═════ The data

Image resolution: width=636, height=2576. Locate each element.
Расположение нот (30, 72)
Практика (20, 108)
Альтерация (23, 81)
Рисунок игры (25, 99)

══════════
═════ The data

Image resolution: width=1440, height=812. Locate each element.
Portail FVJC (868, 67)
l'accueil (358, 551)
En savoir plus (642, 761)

══════════

- Job:
Copy the data that opens with the line containing "Image resolution: width=1440, height=812." and closes with the line containing "En savoir plus (642, 761)", swapping "Portail" for "Site" and leaving everything else unchanged.

- Expected answer:
Image resolution: width=1440, height=812. Locate each element.
Site FVJC (868, 67)
l'accueil (358, 551)
En savoir plus (642, 761)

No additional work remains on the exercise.